Misty Harris, Postmedia News
At just three years old, children already see cats as playing second fiddle
to dogs, suggests a new study of kids’ responses to animals.
Though the research sought to identify the facial features that most appeal
to youngsters in pets – specifically, whether baby-like traits play a role –
what inadvertently emerged was a picture of cats as underdogs.
Reporting in the journal Human-Animal Interaction Bulletin, scholars find
children have a preference for cats with adorable, infantile features, versus
cats that lack such qualities. Throw dogs into the mix, however, and the cats
get left in the dust, regardless of either animal’s baby-like cuteness.
“Children in our study preferred dogs over cats in every comparison, and
regardless of their familiarity with this species,” said study co-author Marta
Borgi, of the Istituto Superiore di Sanita in Italy. “The appreciation of
less-popular animals like cats probably needs time to develop, and appears more
dependent on their physical appeal and on our contacts with them.”

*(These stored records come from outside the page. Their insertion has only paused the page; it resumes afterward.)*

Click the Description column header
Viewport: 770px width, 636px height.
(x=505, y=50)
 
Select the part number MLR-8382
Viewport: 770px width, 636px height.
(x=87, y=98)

The study, co-authored by Francesca Cirulli, draws on 272 children, aged
three to six, who were presented with forced-choice tasks pairing different
types of images. For instance, an adult dog and adult cat, a teddy bear and a
dog, a human baby and a kitten, and so on.
Overall, the kids preferred dogs to cats, although the likelihood of
favouring a cat was higher among participants with a cat at home. In the cat
versus cat comparisons, those with baby-like features (think big eyes and
rounded, squishy faces) were preferred over those without, but the chances of
choosing the latter increased with age.
Borgi said a yet-to-be published follow-up experiment, in which both
children and adults judged the cuteness of animal and human pictures with
manipulated facial traits (more or less infantile), similarly found “no effects
of having dogs at home but a statistically significant effect of cat
ownership.”
Taken together, these results suggest that children learn to appreciate
less popular companion animals – in this case, cats – through age and
familiarity. And if they resemble babies, potentially triggering a positive,
nurturing response, all the better.
“In species whose young completely depend on their caregivers for
sustenance and protection, (this) response has a clear adaptive value,
contributing to enhance offspring chances of survival,” said Borgi. “What is
interesting for us is the possibility that such a response may be generalized
to the human-animal bond.”
It’s notable, for instance, that girls were likelier than boys to prefer a
dog with infantile traits than a dog without them. Across all the children,
however, researchers didn’t see the overall bias for baby-like dogs that was
seen with baby-like cats.
Borgi believes the study sheds light on the most efficient ways in which
companion animals can be selected for kids – especially those who have deficits
in social domains (say, autism) and could benefit from pet interaction.